Friday, 3 April 2020

I Thought I’d Won The Nobel Prize

When I was in my twenties, living in the west end of Fort William, I wrote hard little poems; my models were W.W. E. Ross and the usual gang of American imagists, but above all others, Raymond Souster.

The trouble at that time was that the more I wrote, the shorter my poems got, until there was little more than punctuation on the page.

I was on the verge of giving up. I figured Souster was the only writer in the country who might understand my dilemma, so I called directory assistance in Toronto; he was listed.

I wrote the number down and it stared at me, daring me. I was afraid to call. I was going to call. I started to call and stopped. Finally, I called. What did I have to lose? No answer would have been an answer.

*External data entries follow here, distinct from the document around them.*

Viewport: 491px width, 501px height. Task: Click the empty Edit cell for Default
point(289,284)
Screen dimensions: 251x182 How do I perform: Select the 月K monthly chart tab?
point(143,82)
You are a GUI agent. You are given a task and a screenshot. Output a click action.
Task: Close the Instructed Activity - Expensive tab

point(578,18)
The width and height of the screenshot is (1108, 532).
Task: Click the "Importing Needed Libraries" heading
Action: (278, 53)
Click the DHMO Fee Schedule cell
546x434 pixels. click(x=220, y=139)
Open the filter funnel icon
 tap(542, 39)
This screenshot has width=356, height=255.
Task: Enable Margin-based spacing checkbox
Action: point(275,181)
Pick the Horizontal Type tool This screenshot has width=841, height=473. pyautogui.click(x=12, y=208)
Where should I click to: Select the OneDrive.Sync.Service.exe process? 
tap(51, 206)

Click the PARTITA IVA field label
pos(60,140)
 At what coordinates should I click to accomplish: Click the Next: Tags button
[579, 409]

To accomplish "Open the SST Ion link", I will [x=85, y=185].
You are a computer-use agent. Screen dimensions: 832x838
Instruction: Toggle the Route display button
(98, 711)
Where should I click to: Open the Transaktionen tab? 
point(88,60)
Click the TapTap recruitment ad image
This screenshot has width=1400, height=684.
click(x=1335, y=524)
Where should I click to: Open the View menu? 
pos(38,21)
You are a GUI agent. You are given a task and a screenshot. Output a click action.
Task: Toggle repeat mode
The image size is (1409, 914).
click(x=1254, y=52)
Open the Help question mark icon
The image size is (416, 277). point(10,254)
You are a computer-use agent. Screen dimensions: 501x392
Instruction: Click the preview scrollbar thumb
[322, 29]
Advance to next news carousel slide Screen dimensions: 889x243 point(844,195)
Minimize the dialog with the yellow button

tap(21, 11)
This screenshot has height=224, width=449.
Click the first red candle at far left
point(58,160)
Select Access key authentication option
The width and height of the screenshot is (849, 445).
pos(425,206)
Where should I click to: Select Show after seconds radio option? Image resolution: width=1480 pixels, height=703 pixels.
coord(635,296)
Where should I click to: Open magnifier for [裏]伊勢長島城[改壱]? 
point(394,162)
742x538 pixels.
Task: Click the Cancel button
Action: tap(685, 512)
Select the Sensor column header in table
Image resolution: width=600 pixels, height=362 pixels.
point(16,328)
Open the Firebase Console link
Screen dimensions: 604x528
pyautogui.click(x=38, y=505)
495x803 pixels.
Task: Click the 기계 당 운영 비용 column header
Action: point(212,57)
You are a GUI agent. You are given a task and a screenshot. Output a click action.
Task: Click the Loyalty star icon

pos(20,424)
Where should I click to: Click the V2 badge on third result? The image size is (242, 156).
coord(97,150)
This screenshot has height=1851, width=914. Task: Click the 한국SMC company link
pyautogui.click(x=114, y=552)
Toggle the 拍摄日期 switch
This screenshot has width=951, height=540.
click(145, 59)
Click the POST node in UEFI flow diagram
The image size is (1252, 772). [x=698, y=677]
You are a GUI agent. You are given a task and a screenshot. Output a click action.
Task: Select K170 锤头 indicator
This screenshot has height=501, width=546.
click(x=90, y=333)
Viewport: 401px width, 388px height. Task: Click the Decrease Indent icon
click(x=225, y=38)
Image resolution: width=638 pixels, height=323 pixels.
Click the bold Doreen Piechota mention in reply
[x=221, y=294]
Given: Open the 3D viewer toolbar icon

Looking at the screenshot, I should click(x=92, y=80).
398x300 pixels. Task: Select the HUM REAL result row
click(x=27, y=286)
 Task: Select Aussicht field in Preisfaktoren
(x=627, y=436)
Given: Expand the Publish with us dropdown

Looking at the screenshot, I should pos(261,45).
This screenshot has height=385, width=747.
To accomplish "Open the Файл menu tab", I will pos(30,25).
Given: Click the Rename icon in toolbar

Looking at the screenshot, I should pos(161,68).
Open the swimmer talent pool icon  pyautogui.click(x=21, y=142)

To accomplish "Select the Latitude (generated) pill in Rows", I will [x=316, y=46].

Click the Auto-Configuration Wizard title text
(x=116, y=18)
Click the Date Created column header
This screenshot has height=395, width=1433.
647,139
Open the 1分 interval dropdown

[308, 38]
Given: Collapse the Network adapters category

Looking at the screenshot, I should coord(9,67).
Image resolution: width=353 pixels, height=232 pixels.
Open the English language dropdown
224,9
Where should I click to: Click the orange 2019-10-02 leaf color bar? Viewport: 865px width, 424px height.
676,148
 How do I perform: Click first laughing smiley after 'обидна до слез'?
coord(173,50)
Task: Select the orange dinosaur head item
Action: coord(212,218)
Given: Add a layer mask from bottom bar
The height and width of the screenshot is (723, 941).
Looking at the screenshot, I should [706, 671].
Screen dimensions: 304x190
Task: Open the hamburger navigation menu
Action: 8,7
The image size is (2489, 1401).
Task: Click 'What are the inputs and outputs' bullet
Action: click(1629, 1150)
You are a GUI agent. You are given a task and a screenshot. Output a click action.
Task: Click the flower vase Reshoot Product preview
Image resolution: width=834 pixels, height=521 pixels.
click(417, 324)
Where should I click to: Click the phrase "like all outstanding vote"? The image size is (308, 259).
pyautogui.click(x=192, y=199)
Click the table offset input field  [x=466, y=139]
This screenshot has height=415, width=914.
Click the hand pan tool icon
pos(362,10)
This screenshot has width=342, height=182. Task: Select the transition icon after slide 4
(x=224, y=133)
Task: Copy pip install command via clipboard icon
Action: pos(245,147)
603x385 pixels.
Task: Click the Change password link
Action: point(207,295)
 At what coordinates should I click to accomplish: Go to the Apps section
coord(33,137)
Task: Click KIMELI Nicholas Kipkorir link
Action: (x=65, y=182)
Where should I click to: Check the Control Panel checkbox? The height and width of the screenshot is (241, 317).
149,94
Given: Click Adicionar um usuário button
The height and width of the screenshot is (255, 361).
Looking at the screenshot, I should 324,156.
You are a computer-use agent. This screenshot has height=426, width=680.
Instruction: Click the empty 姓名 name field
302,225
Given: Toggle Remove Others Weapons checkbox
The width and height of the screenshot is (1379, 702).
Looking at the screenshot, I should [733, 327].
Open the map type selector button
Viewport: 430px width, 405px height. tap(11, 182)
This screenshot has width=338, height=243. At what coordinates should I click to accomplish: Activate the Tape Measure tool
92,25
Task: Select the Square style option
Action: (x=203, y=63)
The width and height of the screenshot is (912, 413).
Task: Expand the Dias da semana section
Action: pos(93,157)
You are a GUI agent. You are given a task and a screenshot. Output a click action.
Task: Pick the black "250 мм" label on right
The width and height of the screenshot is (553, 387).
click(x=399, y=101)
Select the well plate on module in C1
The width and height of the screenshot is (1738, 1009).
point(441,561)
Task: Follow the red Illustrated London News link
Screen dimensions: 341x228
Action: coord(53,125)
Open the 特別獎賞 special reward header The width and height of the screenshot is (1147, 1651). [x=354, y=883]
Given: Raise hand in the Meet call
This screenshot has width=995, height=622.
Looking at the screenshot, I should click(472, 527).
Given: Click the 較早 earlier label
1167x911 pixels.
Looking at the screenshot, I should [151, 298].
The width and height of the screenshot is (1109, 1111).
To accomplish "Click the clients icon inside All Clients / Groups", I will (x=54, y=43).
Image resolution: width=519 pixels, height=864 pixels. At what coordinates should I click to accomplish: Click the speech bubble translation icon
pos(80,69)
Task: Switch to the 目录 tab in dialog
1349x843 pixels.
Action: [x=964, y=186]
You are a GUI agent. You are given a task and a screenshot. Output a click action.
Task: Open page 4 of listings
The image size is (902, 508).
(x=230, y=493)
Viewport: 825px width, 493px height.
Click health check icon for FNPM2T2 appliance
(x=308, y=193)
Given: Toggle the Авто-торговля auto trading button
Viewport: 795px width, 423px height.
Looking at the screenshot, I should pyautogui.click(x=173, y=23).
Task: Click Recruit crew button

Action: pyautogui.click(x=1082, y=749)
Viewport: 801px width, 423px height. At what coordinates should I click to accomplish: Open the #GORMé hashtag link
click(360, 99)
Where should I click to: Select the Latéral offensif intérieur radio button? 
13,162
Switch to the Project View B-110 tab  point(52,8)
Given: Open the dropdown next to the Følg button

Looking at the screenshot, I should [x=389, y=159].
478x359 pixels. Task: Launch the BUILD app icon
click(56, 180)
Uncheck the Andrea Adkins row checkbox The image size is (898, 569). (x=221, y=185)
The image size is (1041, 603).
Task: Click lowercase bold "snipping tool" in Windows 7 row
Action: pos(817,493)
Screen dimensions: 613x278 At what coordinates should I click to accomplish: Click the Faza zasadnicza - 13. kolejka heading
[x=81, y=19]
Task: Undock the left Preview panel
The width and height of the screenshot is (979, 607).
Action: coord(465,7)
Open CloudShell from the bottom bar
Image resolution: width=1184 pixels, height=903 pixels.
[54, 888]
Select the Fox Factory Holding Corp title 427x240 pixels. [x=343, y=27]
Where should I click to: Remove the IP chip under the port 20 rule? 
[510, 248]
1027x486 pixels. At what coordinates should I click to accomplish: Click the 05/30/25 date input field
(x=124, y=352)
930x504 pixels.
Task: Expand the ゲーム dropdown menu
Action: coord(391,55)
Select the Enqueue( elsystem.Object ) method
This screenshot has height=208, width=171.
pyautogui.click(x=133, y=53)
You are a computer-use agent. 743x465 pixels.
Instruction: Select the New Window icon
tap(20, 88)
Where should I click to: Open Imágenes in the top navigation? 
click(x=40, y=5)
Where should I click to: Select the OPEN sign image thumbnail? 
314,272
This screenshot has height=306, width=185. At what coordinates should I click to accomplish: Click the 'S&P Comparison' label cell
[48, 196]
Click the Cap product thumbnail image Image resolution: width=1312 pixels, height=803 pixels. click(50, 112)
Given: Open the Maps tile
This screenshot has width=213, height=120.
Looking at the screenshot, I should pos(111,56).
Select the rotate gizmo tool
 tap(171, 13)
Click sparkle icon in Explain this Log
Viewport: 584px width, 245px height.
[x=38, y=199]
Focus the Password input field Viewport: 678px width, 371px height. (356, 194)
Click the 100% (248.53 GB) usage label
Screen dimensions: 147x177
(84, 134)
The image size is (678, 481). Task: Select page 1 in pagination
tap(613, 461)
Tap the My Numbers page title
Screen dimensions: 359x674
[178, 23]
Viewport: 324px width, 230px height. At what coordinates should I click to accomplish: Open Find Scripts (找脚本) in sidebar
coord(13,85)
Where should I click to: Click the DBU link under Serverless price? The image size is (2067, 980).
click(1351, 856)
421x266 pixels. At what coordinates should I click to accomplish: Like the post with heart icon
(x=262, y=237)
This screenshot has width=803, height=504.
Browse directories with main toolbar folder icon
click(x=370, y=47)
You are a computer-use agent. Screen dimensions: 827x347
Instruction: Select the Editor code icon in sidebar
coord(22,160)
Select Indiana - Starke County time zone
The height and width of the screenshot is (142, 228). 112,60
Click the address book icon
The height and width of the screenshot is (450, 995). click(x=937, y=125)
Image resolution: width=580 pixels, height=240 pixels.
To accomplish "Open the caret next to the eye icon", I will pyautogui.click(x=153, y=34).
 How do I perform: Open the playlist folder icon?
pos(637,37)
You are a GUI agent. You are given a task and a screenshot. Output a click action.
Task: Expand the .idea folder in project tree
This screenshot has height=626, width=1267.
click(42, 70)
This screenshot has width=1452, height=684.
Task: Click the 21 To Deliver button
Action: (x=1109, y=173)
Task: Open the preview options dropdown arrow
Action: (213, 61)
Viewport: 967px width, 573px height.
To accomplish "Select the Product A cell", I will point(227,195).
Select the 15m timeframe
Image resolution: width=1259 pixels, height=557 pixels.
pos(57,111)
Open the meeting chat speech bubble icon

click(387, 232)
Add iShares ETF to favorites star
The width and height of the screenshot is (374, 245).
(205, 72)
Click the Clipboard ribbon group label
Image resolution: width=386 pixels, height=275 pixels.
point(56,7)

His wife Rosalia picked up.

It suddenly occurred to me that I wasn’t sure how to pronounce the poet’s name. I asked for Mr. SOO-ster. She may have laughed. My pronunciation was, for want of a better word, Italian.

She asked who was calling.

I told her, and explained why I’d called; what I didn’t know then is that she, too, was Italian; my good luck, because she understood why I’d pronounced his name as I had. She called the poet to the phone. She had to call him more than once. I heard her whisper, “Talk to him, he’s Italian!”

When he finally said hello, I told Mr. Souster in a rush that I was on the verge of giving up the craft, that he’ d been my model, that I was coming to town on business—only half true—and could I buy him lunch and show him some work, and would he comment on whether there was any point in continuing down my miniature path?

He was reluctant but he agreed.

A few weeks later, I met him where he worked. A poet in a bank did not seem odd to me, then or now: T. S. Eliot was a banker, Wallace Stevens worked for an insurance company, and I know the importance of making a living.

I don’t remember where we went for lunch, but let me recommend against the soup when you are young and nervous in front of someone you admire; it’s hard to hold a spoon with a trembling hand.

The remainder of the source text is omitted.